Expertises pour le juge des enfants
En France, le juge des enfants a un statut d’autant plus particulier qu’il intervient à la fois comme juge pénal et comme juge civil. Sa compétence en matière pénale repose sur l’ordonnance du 2 février 1945 et en matière civile sur celle du 23 décembre 1958, traduite actuellement dans la définition de l’article 375 du Code civil permettant la mise en œuvre de diverses mesures d’assistance éducative lorsque la santé, la sécurité ou la moralité d’un mineur sont en danger ou encore si les conditions de son éducation ou de son développement physique, affectif, intellectuel et social sont gravement compromises. Dans le premier comme dans le second cadre, le magistrat peut faire appel à un technicien et parmi ceux-ci l’expert psychiatre ou psychologue est très fréquemment convoqué (Martin, Nezelof, 2011).
Le juge des enfants et les situations de délinquance
Dans ce cadre, le juge des enfants a le rôle du juge d’instruction pour les majeurs. Il peut être saisi de diverses infractions et avoir besoin d’une expertise aussi bien pour l’éclairer sur la situation de l’auteur que de la victime éventuelle (Durand, 2007). Les critères procéduraux qui s’appliquent à l’expertise sont ceux qui figurent aux articles 157 et suivants du Code de procédure pénale. On retient cependant que la demande d’expertise est ici systématique compte tenu de la minorité de l’auteur. Les questions posées à l’expert sont à priori identiques à ce qu’elles sont pour les majeurs. Les aspects propres aux mineurs ont trait au stade de son développement ainsi qu’à des aspects liés à l’obligation pour le juge de prendre en compte la personnalité du mineur et les moyens appropriés à sa rééducation comme l’indiquait déjà l’article 8 de l’ordonnance du 12 février 1945.
Le juge des enfants peut également diligenter une expertise de la victime dont les conditions auraient dû être notablement modifiées à la suite du procès d’Outreau et du rapport qui y a succédé (Rapport Viou, 2005). Ce rapport a donné lieu à une circulaire du 2 mai 2005 qui exclut en principe la question sur la crédibilité, ce qui malheureusement n’est pas toujours suivi dans toutes les missions qui sont confiées aux experts dans ce cadre.
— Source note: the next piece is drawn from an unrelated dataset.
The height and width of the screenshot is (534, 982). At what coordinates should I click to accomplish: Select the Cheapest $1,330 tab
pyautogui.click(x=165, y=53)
Le juge des enfants et l’assistance éducative
La part la plus importante de la mission du juge des enfants repose sur les dispositions précitées de l’article 375 du Code civil. Saisi à la suite d’un signalement faisant soupçonner une situation de danger actuel ou imminent, le juge a des pouvoirs larges qui s’imposent au mineur, à la famille, mais également à diverses institutions lorsqu’un placement est nécessaire. Le juge s’appuie en général sur une enquête approfondie, d’investigation et d’orientation éducative, ainsi que sur les résultats d’une expertise confiée à un psychiatre spécialisé ou à un psychologue. L’expert, désigné par le juge, a l’impression de se trouver dans une situation procédurale superposable à celle d’une demande émanant d’un juge pénal. Il n’en est rien. L’assistance éducative est une mesure d’ordre civil. S’y appliquent donc les dispositions du Code de procédure civile, notamment en ce qui concerne le respect du contradictoire. Dans la mesure où la plupart du temps il n’existe pas réellement deux parties s’opposant dans un procès très conflictuel, il est rare que l’on reproche à l’expert des fautes de procédure, mais cela est toujours possible. De plus en plus les parents peuvent contester la décision du juge, s’entourer des conseils d’un avocat. Il n’est d’ailleurs pas exclu que le mineur lui-même puisse se voir désigner son propre avocat. Certes, le juge ne vient pas trancher un conflit entre les parents comme le fait le juge aux affaires familiales, mais l’expertise est un des éléments qui lui permet de prendre une décision autoritaire de retrait de l’enfant de son milieu ou de poursuite d’un placement auprès d’un tiers (famille d’accueil, institution, etc.). Les risques de contestation ne sont donc pas exclus et leurs conséquences ne sont pas anodines.